- **What is needed**
Each line of the listing that includes the string "agent" is to be identified and copied.

Dataset records Block Start

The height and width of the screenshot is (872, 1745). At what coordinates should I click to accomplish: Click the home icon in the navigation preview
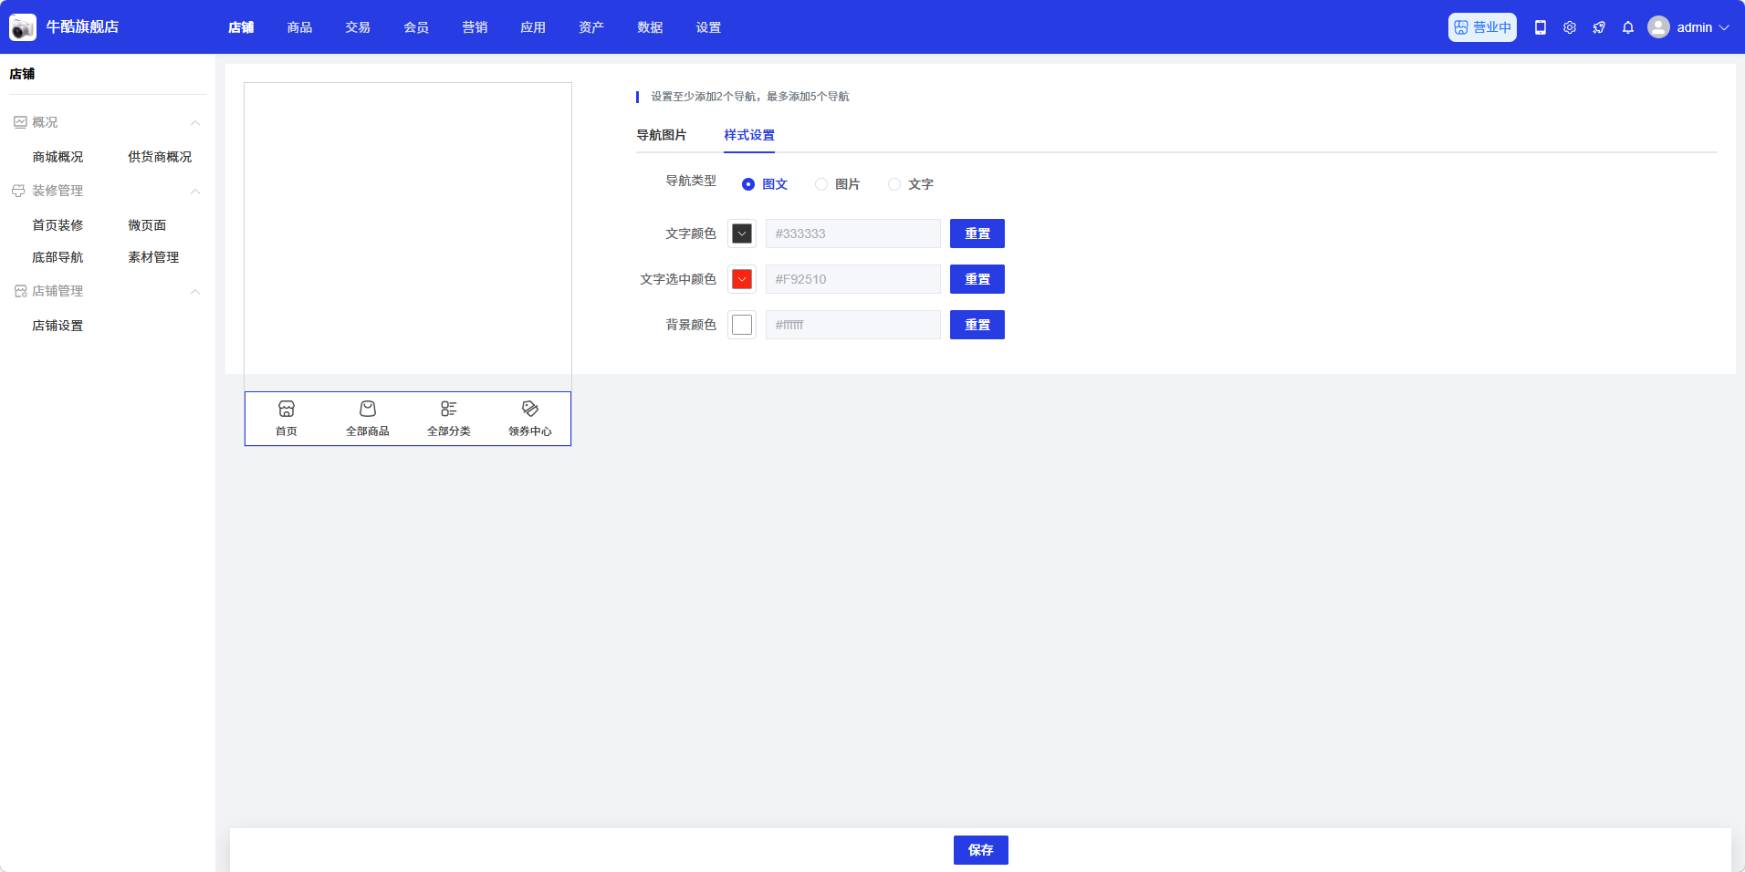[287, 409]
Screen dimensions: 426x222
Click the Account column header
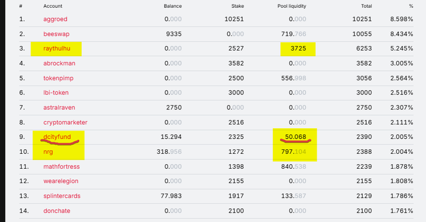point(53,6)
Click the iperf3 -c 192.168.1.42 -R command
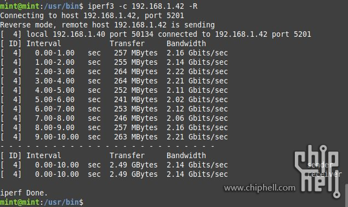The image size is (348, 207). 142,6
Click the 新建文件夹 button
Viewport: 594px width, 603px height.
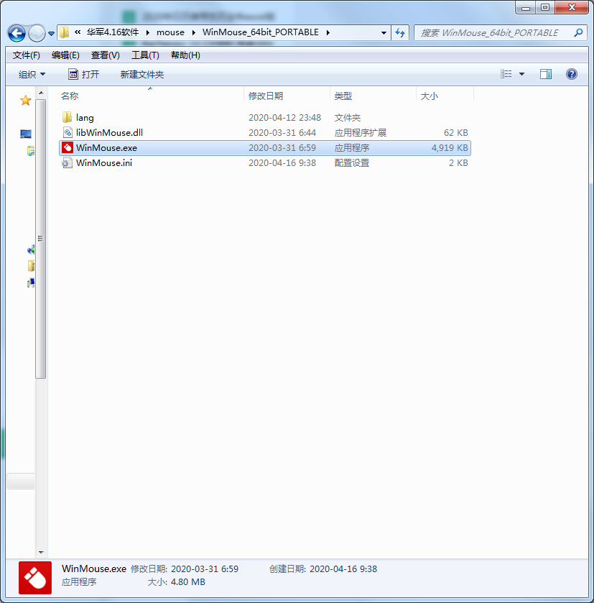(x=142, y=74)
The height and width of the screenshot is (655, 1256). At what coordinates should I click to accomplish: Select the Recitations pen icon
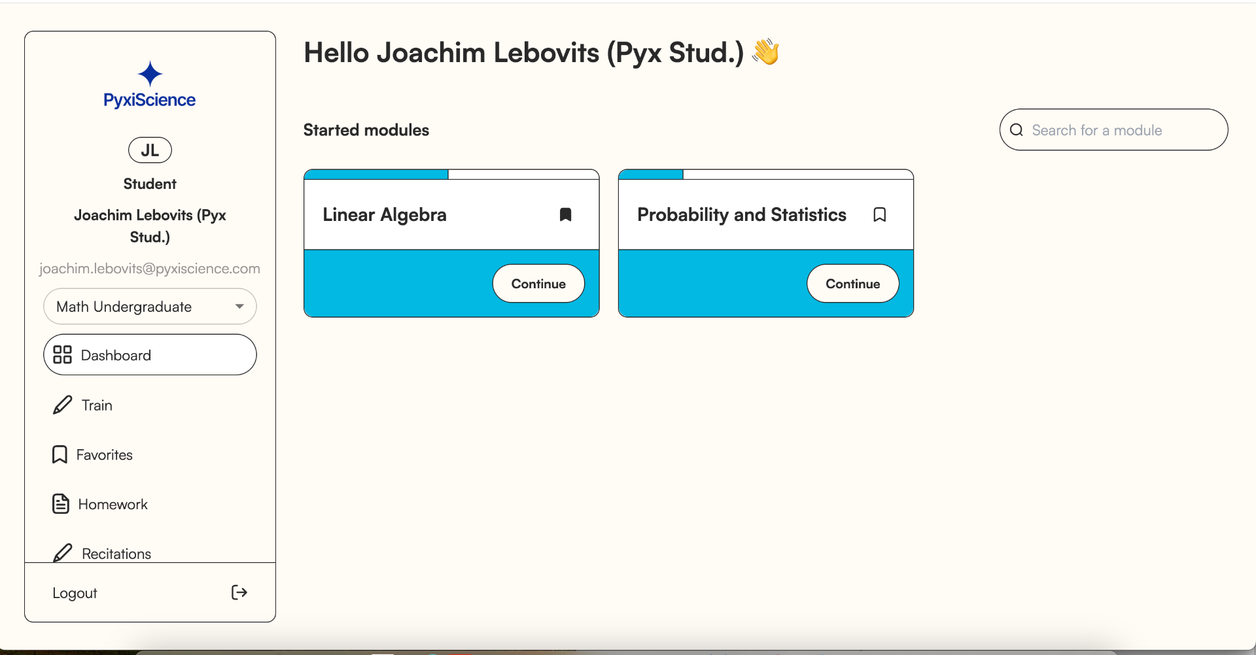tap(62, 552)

Dataset records Block End
Dataset records Block Start

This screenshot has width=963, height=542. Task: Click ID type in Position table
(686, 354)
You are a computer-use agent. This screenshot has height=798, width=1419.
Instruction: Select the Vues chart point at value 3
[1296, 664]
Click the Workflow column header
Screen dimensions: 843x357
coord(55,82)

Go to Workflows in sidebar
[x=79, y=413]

Dataset records Block End
Dataset records Block Start

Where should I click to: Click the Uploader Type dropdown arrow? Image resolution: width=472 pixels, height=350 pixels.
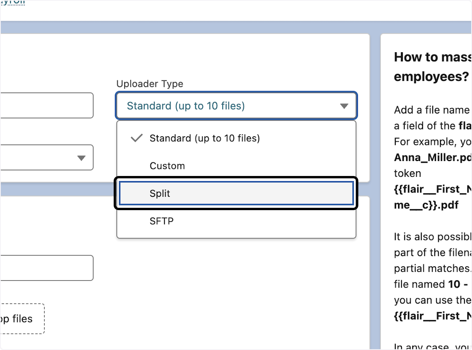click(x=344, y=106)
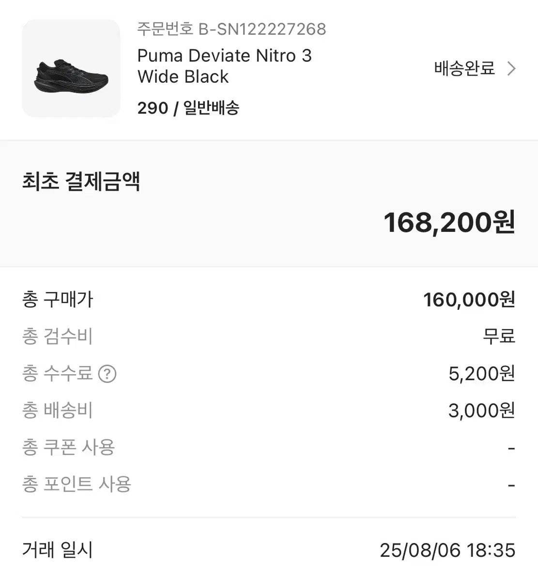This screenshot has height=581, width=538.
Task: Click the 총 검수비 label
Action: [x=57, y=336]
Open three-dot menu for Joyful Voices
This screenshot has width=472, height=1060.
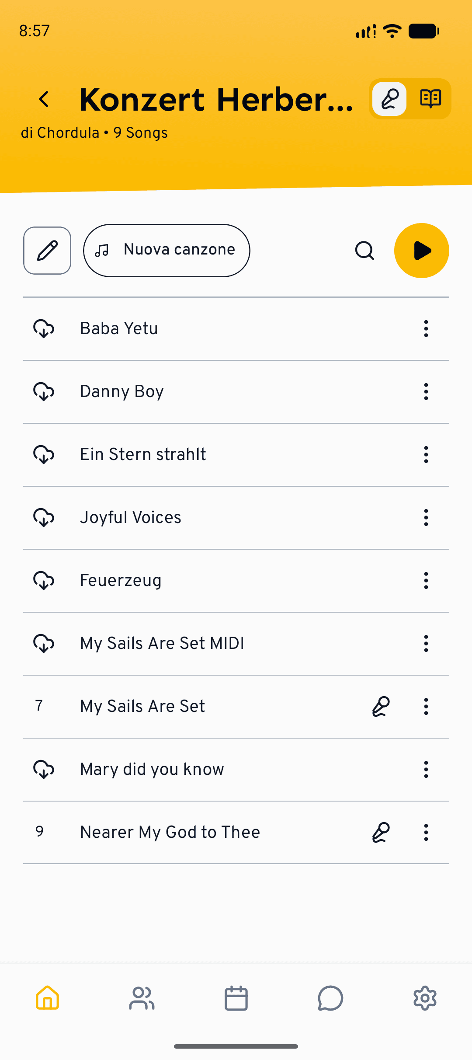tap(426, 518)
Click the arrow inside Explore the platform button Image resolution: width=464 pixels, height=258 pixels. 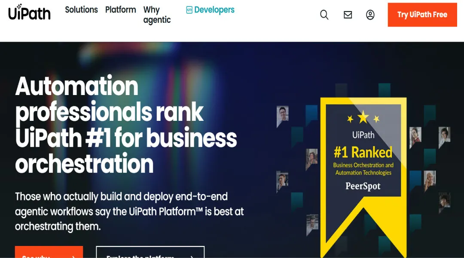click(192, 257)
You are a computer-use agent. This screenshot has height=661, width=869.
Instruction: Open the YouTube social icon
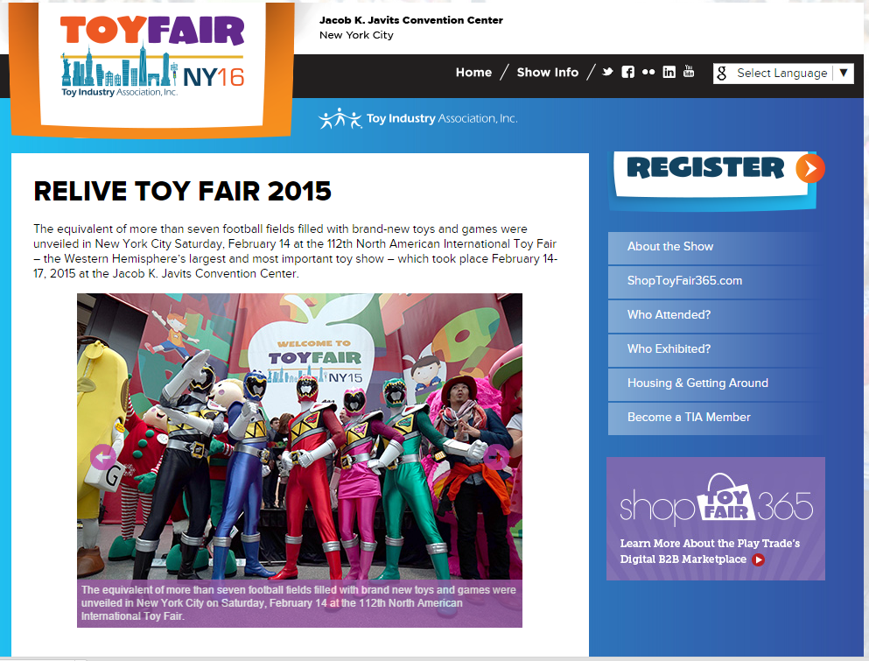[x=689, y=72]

Dataset records Block End

- **Written reply**
You are a computer-use agent. This screenshot has height=798, width=1419.
You are a computer-use agent. This screenshot has height=661, width=869.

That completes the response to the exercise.